Here are a few tips on how to communicate for CSI impact:
- Try to use your communications about a project as an add-on to your other support for it. After all, you have the potential to market and create awareness for your projects to your business networks, colleagues, your clients and within your industry.
- Mention of your support for a project carries the most weight when it “passes the glory” onto the project you’re backing. Tell their story, and why they deserve your – and others’ support. This can help to bring them support from others, and thus decrease dependency on you.
- Be sure to let your company marketing and communications colleagues know about your work, its developmental purpose, the projects you are involved in, and guide them in using this information to promote your social investment goals in tandem with their own strategic objectives for the company.
- Let your colleagues know about CSI projects you support, and why, using the company’s internal communications platforms. It could also be a way of involving staff in the project which can give them a sense of pride in the company when they know that they are part of a company with a broader positive societal impact and purpose (one that they could possibly become part of) over and above commercial success.
- Some projects are more suitable to cobranding than others and where they are, this can bring strong brand strengths to all parties.

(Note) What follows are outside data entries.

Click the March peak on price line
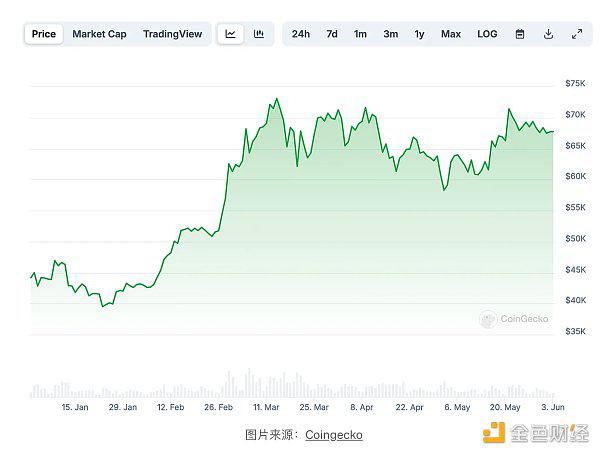The image size is (600, 454). tap(277, 99)
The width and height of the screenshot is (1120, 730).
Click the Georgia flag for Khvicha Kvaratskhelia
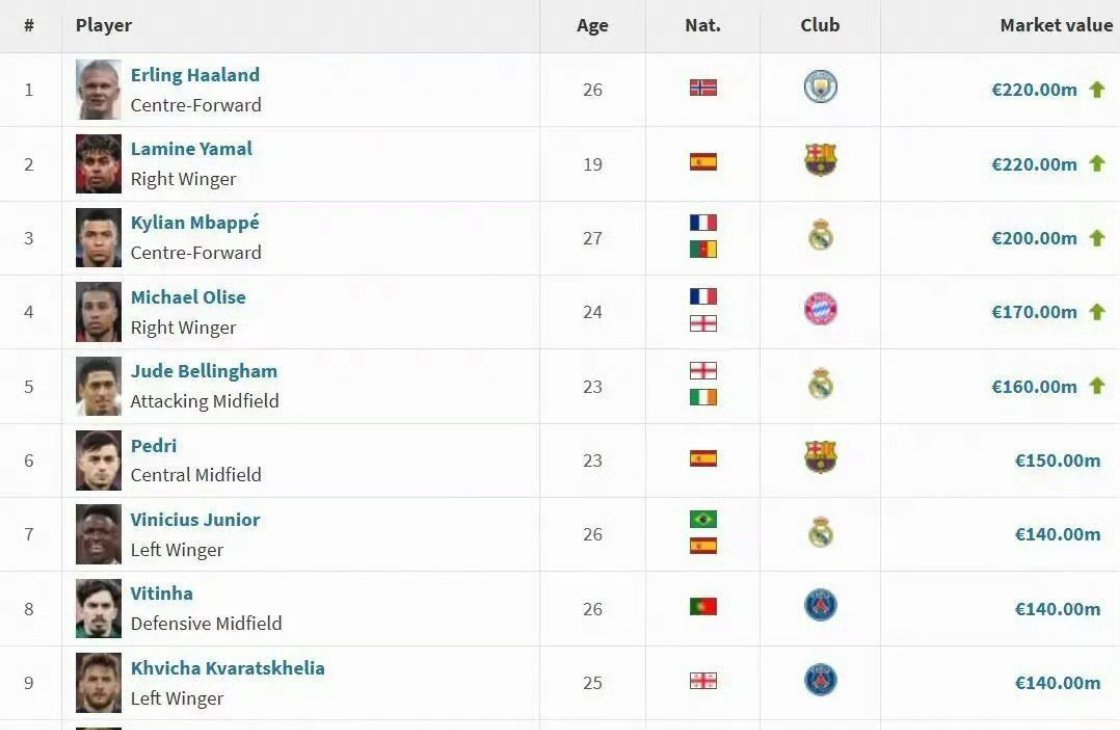pyautogui.click(x=703, y=681)
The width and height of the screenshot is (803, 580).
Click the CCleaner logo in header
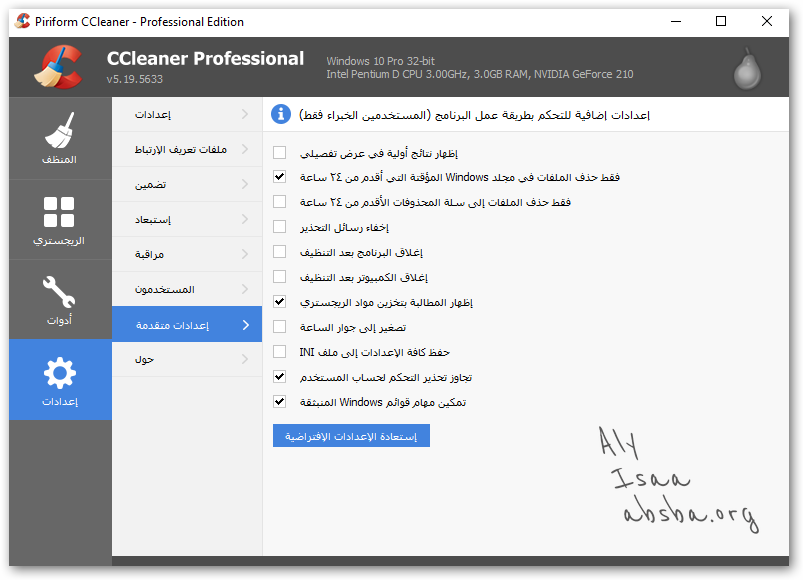pos(58,66)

- Be careful, however, not to overwhelm a project with excessive branding or else you run a risk of being seen to “own” that project. When this happens, you may find it difficult to extract yourself from the project over time, which raises a number of risks. For the company one risk is potential reputational risk to their brand should there be any compromised integrity. And for the project itself the risk is that other donors might assume that it’s yours for the long-term and so they avoid supporting it themselves.
At its heart, CSI communication is an exercise in ongoing relationship building, and connects you to your various audiences, both inside and outside the company. It also helps beneficiary projects to attract additional awareness and support, and gives them exposure they might not otherwise get.
An emphasis on communication along your CSI journey also enables others to learn from your experiences and own lessons learned so as to replicate best practice as well as avoid common mistakes.